# Substitution for Masa Harina?



## chinachef (Oct 19, 2004)

what thing can Substitution masa harina?


----------



## jennyema (Oct 19, 2004)

It depends on what you are making with it.  What are you making?


----------



## chinachef (Oct 19, 2004)

*i make corn tortilla*

i make corn tortilla


----------



## Audeo (Oct 19, 2004)

Then you need to find some Masa Harina.  We're not making this very easy for you, are we?

Where are you located?  Mainland?


----------



## chinachef (Oct 19, 2004)

*china*

china.can not find this kind of thing(masa harina )in china.  so i want Substitution


----------



## Darkstream (Oct 19, 2004)

OK. 

1. Write to the cultural attache of the Mexican embassy in your country, and ask if there are any shops with masa harina in China. They probably have some supply of it themselves. If no joy, carry on with the embassies of other south american states. You probably have some Cuban community over there, students etc. Try and contact them.

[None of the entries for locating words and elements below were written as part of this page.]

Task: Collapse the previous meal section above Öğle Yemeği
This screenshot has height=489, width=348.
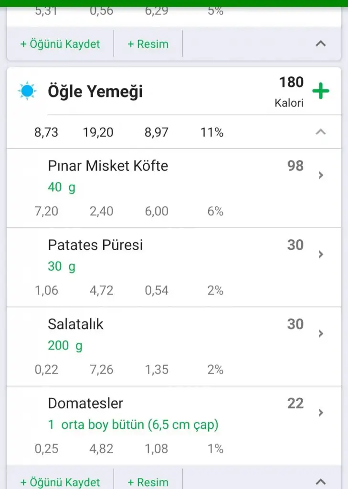Action: pyautogui.click(x=321, y=44)
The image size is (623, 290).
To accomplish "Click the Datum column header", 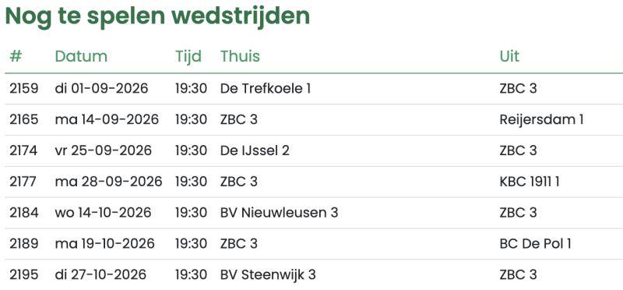I will click(x=81, y=56).
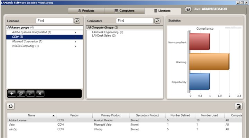The width and height of the screenshot is (249, 138).
Task: Switch to the Computers tab
Action: click(x=124, y=11)
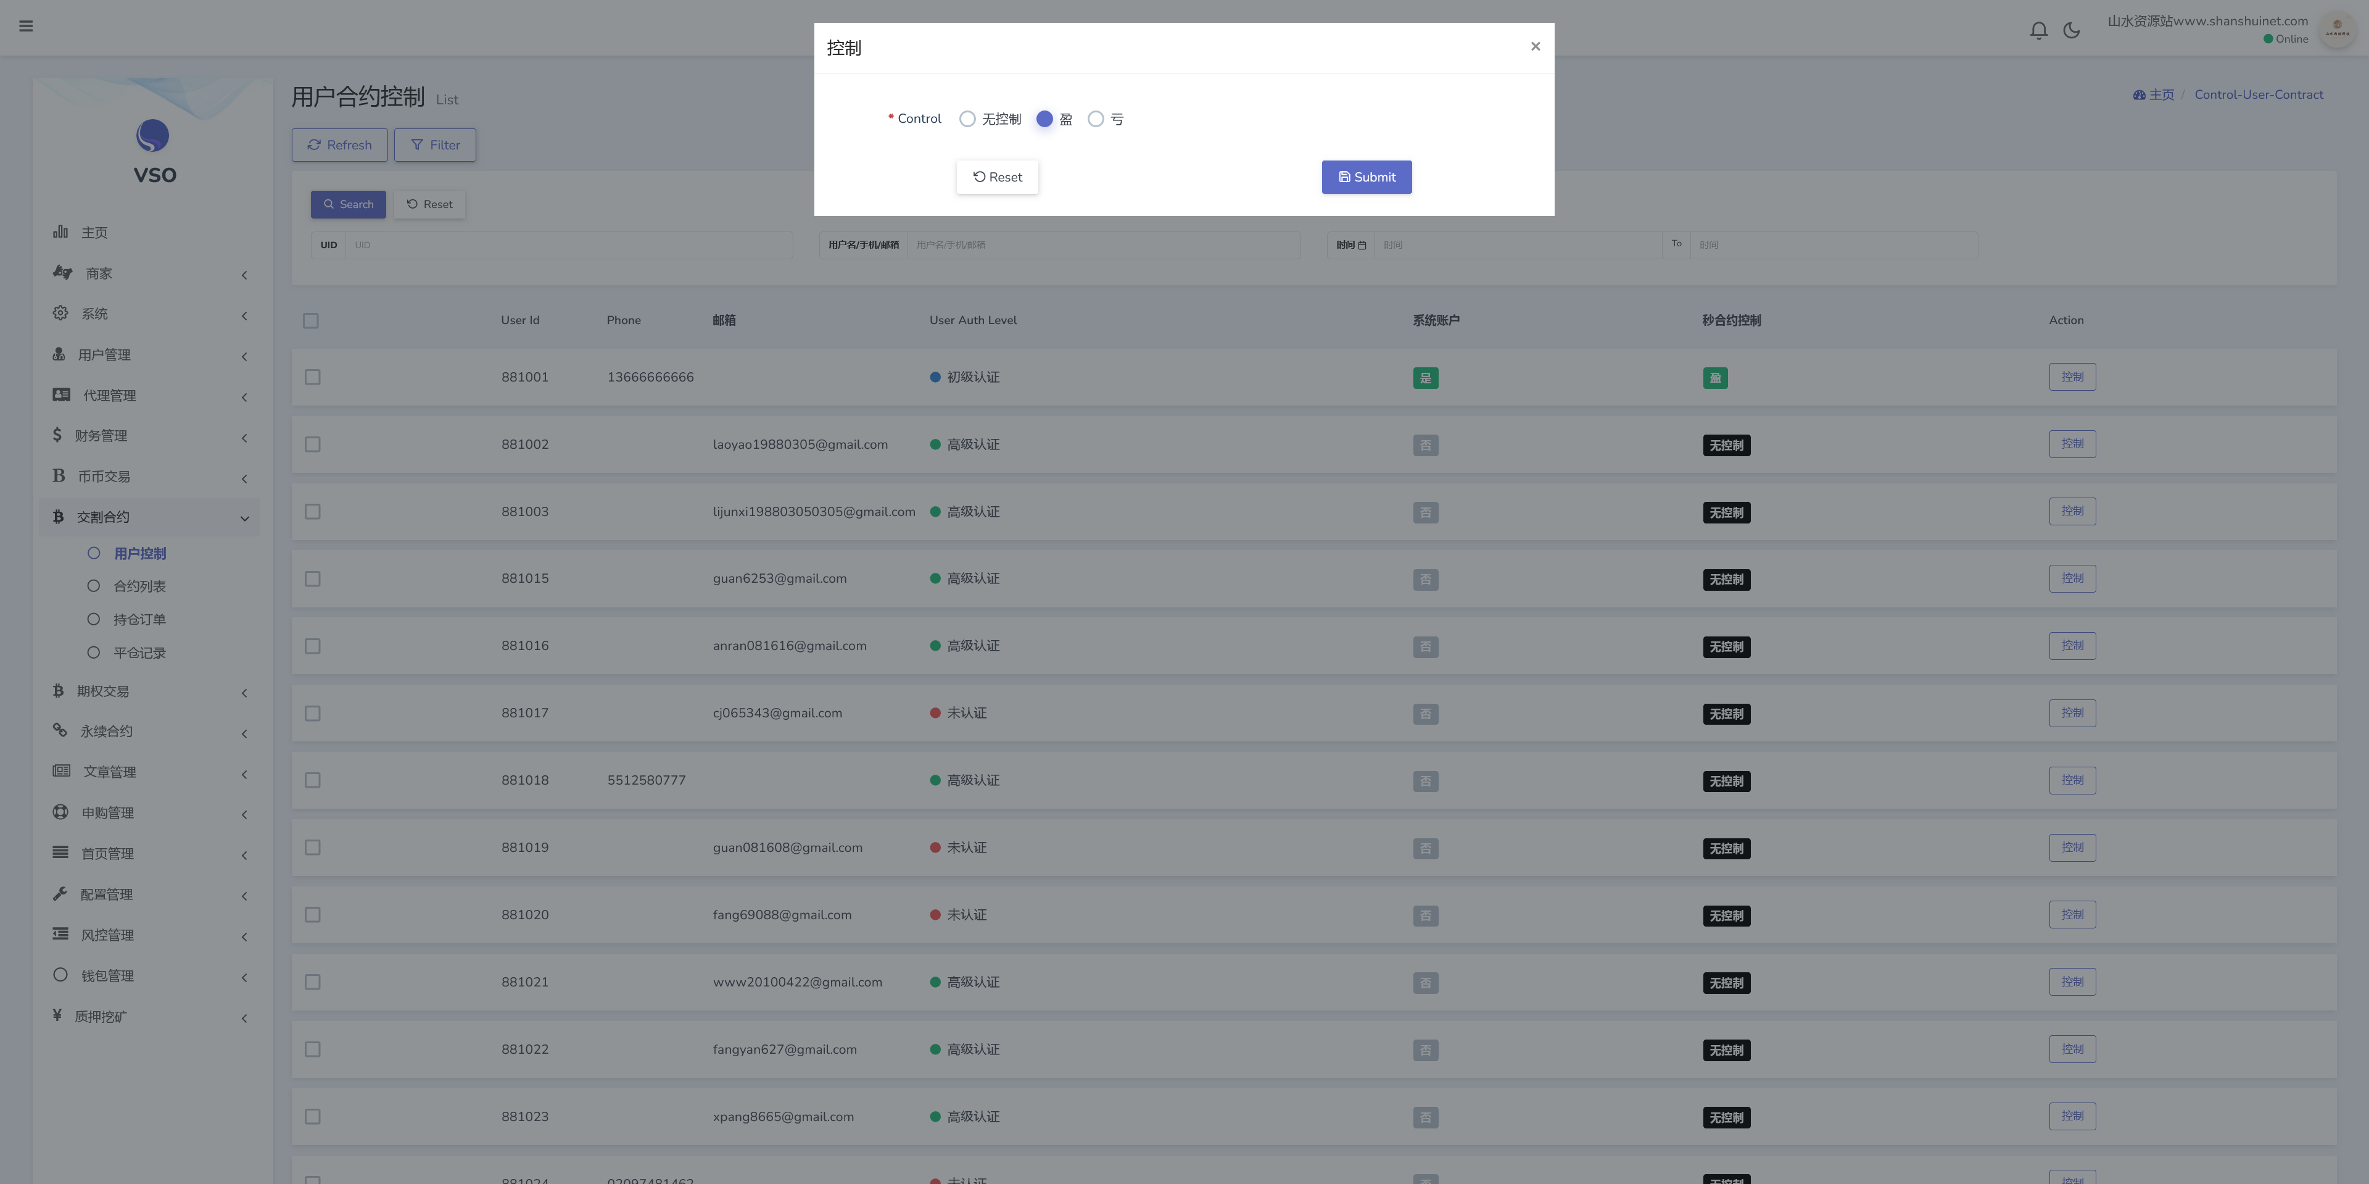2369x1184 pixels.
Task: Click the VSO logo icon
Action: (x=153, y=136)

2. Similarly, you will have african students/businesmen. In africa a flour made from WHITE maize is produced. I SUSPECT it is like massa harina. But I know very little about the cooking of black africa.

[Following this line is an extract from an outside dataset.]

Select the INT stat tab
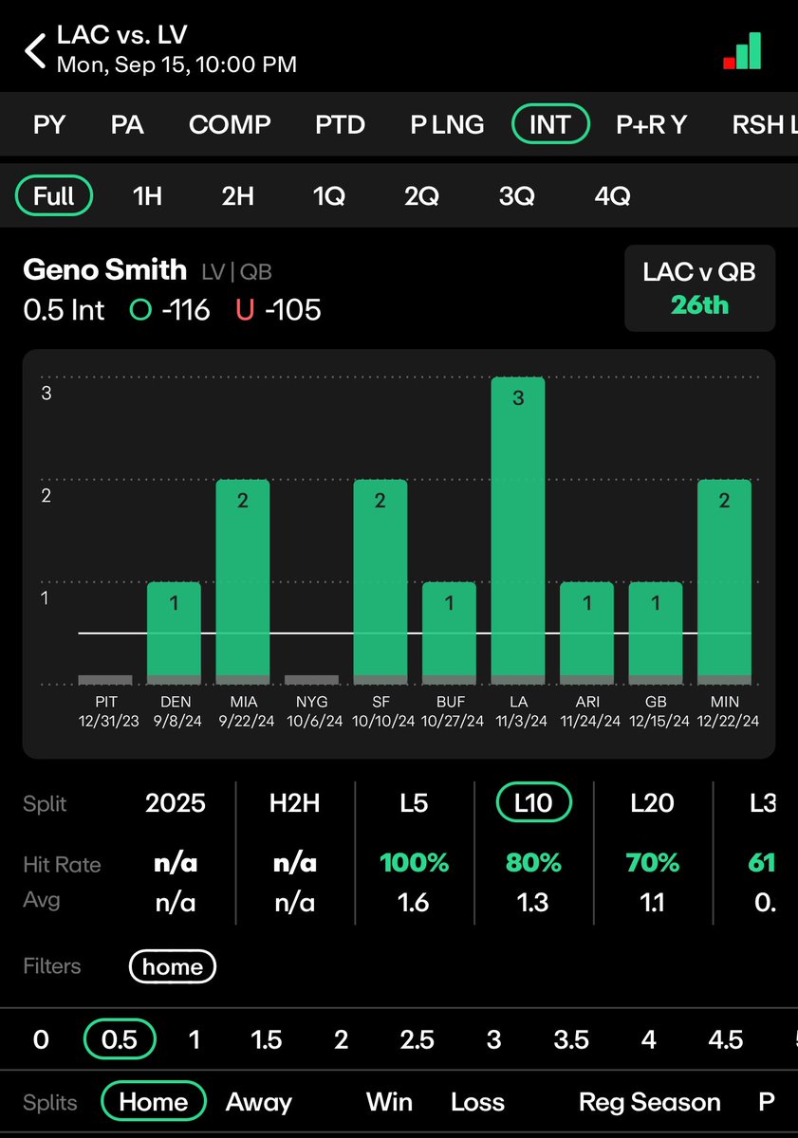 [550, 124]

3. You can make sustitute this way:

      Use 2 oz wheat flour and 2 oz polenta (fine) plus an egg. Knead together and add liquid to make a pliable dough. Then make into tortillas. 

Alternatively, you can add more liquid/milk, and fry them like pancakes. This basically makes a corn flavoured wheat tortilla.

But it is not as good as the real thing.


----------